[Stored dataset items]
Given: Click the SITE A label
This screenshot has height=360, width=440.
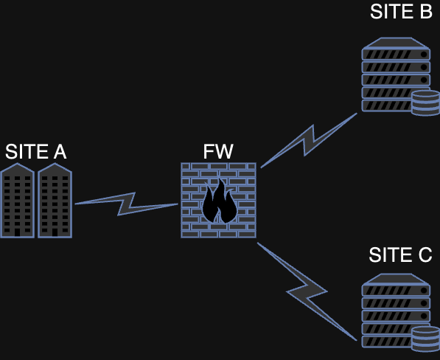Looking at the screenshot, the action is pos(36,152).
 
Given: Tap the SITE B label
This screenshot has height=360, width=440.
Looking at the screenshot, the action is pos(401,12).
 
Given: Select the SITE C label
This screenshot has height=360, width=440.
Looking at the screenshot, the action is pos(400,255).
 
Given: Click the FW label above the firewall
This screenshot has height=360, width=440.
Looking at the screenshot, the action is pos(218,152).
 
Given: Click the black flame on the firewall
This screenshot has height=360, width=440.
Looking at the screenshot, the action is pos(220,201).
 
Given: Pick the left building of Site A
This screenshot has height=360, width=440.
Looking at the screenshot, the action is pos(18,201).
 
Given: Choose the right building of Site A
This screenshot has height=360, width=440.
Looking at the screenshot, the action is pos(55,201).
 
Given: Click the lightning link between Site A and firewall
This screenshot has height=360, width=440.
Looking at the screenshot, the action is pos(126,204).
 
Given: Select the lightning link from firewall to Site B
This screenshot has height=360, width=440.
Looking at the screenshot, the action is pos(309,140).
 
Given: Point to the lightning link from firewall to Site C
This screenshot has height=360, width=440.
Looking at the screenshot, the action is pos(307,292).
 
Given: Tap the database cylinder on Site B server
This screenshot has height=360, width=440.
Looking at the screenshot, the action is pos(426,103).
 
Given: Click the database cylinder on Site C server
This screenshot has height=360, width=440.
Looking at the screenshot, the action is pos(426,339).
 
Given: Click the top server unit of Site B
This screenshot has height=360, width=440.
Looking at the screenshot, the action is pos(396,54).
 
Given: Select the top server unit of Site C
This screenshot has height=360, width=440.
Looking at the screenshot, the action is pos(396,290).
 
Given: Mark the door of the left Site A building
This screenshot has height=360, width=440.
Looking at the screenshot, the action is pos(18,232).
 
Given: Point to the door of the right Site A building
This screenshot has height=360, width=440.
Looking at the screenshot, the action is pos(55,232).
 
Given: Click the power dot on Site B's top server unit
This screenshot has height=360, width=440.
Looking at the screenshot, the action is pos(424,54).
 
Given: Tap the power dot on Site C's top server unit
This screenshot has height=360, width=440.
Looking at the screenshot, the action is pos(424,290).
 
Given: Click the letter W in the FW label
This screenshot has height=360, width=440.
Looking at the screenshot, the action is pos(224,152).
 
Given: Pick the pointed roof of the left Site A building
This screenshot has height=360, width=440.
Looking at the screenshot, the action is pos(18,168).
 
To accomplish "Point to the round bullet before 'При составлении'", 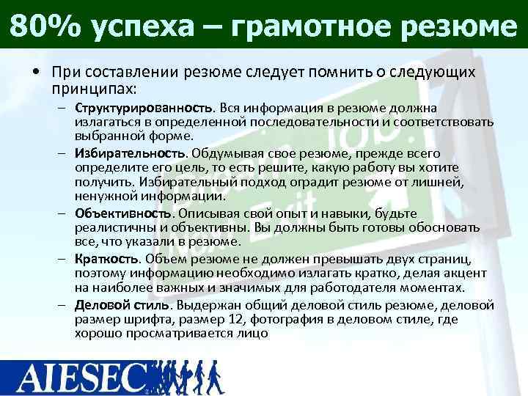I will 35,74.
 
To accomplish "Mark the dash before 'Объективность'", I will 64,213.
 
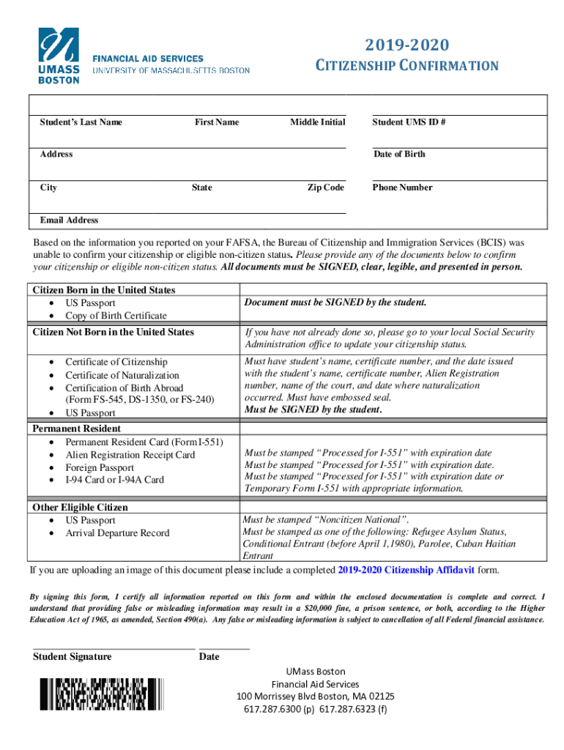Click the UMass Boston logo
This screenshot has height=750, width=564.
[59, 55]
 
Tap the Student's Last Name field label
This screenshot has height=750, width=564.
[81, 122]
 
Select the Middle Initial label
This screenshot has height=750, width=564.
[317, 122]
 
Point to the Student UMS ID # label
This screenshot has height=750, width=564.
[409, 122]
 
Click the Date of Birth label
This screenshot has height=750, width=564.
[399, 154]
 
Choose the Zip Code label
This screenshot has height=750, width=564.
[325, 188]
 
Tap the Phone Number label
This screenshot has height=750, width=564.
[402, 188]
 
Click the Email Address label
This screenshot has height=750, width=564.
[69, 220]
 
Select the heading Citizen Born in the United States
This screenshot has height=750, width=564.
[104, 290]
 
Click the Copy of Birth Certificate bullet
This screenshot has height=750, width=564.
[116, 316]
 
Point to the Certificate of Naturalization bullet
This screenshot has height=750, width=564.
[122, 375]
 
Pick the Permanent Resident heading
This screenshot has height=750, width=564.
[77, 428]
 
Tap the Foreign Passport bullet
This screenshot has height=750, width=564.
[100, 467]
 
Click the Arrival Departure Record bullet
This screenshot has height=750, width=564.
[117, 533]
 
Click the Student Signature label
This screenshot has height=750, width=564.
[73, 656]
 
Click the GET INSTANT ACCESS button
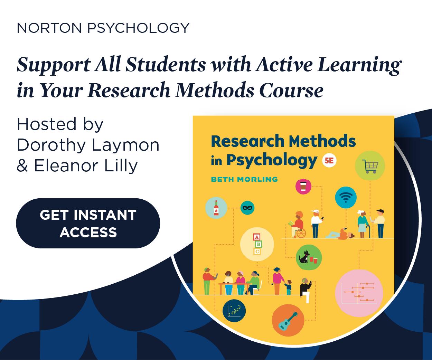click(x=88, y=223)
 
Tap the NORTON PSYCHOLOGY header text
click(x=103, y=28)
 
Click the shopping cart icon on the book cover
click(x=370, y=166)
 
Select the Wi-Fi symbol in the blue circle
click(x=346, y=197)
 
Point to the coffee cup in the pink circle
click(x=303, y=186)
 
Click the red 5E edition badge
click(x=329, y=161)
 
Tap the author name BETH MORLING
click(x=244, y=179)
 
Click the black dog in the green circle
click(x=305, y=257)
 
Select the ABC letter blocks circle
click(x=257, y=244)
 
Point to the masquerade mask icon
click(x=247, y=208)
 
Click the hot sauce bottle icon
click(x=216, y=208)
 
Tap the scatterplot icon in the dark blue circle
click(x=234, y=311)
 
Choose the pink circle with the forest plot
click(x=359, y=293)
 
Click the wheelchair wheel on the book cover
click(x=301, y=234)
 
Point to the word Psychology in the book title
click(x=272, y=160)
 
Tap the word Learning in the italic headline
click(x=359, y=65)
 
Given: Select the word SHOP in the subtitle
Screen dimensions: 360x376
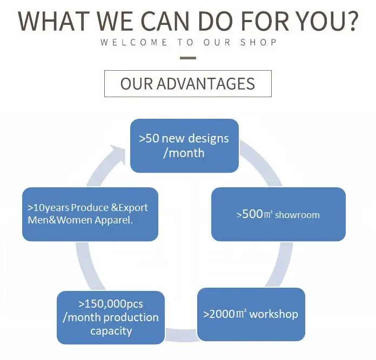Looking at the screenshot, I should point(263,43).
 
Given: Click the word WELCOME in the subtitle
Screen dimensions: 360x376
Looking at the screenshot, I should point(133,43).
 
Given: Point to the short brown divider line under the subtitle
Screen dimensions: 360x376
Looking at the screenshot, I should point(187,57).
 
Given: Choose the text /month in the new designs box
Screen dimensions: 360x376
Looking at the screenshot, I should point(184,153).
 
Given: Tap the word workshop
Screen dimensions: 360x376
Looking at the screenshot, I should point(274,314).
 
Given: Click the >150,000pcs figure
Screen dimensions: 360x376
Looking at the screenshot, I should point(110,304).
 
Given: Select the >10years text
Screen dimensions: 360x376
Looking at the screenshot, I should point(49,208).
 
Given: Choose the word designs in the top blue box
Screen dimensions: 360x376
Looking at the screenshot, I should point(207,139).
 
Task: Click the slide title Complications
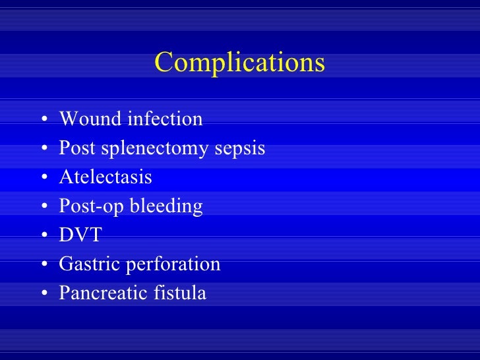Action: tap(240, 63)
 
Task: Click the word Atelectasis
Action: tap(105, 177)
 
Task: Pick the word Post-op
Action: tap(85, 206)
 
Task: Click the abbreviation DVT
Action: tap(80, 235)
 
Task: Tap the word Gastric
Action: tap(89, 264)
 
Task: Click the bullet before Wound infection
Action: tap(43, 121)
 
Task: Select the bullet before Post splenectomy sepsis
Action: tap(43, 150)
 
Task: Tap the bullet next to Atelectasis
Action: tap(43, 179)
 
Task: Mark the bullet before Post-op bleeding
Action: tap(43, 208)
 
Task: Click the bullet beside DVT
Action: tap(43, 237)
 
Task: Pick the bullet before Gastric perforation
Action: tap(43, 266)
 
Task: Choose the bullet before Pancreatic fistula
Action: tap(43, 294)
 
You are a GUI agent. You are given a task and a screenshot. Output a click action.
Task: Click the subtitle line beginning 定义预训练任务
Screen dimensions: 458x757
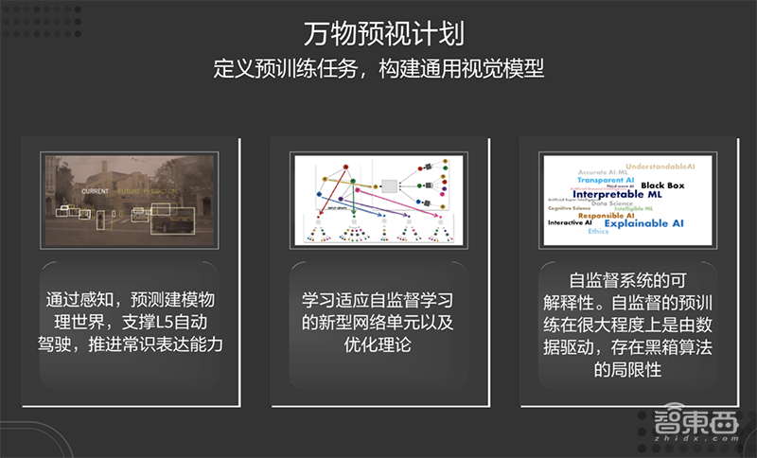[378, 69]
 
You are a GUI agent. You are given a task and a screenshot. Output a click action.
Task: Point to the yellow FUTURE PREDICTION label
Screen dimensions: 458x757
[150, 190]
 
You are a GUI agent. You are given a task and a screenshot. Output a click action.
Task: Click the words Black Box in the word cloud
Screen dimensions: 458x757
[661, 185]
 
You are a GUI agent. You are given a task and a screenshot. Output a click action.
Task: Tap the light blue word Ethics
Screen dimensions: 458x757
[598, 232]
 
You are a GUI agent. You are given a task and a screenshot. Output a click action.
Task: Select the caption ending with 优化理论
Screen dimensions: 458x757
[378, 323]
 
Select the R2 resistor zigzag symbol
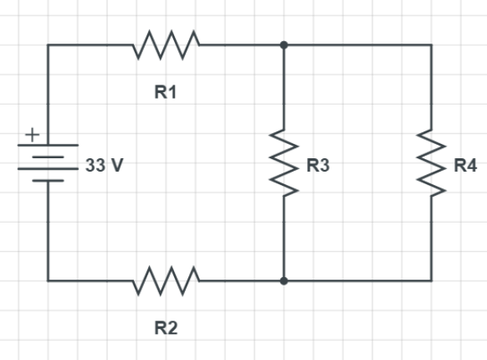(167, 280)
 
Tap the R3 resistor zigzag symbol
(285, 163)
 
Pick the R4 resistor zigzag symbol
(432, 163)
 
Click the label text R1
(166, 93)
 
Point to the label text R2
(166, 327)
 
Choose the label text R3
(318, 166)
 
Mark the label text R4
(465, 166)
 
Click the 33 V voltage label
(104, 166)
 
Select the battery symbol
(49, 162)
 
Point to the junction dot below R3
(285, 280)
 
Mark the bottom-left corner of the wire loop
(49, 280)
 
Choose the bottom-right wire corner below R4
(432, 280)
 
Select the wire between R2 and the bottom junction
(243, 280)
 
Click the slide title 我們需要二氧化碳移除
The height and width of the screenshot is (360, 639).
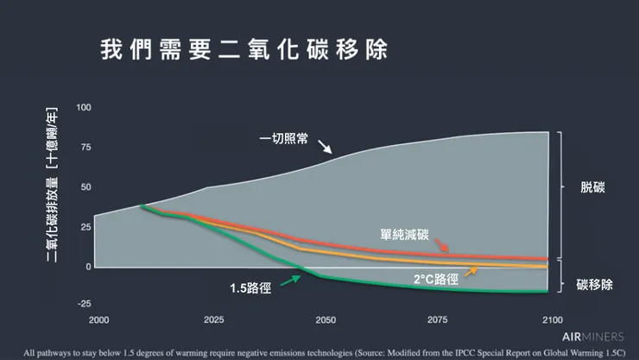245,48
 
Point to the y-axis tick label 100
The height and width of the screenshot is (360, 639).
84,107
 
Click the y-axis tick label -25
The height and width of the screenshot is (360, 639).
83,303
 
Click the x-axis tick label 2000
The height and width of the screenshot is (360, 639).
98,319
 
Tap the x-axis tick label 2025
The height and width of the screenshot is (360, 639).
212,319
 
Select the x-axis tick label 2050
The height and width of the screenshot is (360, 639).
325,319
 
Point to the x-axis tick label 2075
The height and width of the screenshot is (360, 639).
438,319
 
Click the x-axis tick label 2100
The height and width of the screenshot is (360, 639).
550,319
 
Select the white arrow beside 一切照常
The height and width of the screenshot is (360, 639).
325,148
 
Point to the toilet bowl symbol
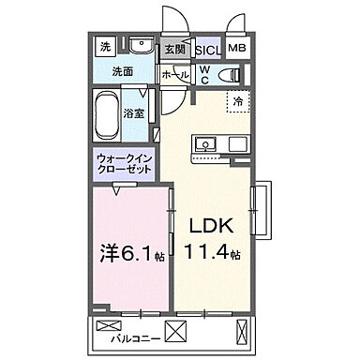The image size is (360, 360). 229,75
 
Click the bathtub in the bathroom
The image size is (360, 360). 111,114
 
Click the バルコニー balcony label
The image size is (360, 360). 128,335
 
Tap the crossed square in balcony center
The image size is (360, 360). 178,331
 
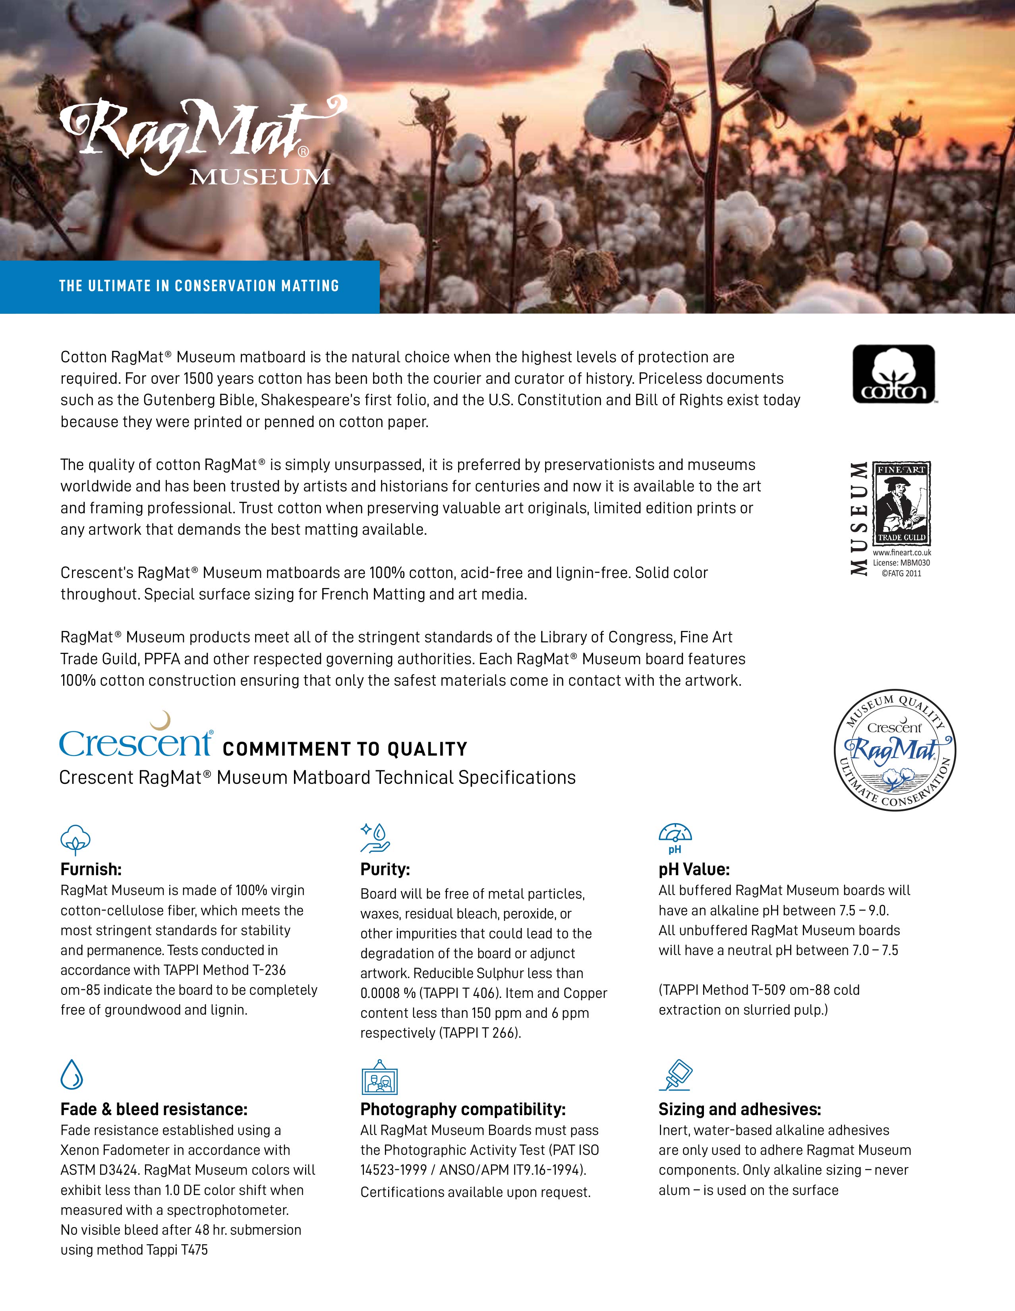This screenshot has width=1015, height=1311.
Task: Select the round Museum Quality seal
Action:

## [PROBLEM DETAILS]
Return verbatim the lines of the records from the line containing "This screenshot has width=1015, height=1311." through the last line of the records, both included. Omit the pictures.

## [RESPONSE]
This screenshot has width=1015, height=1311.
Task: Select the round Museum Quality seal
Action:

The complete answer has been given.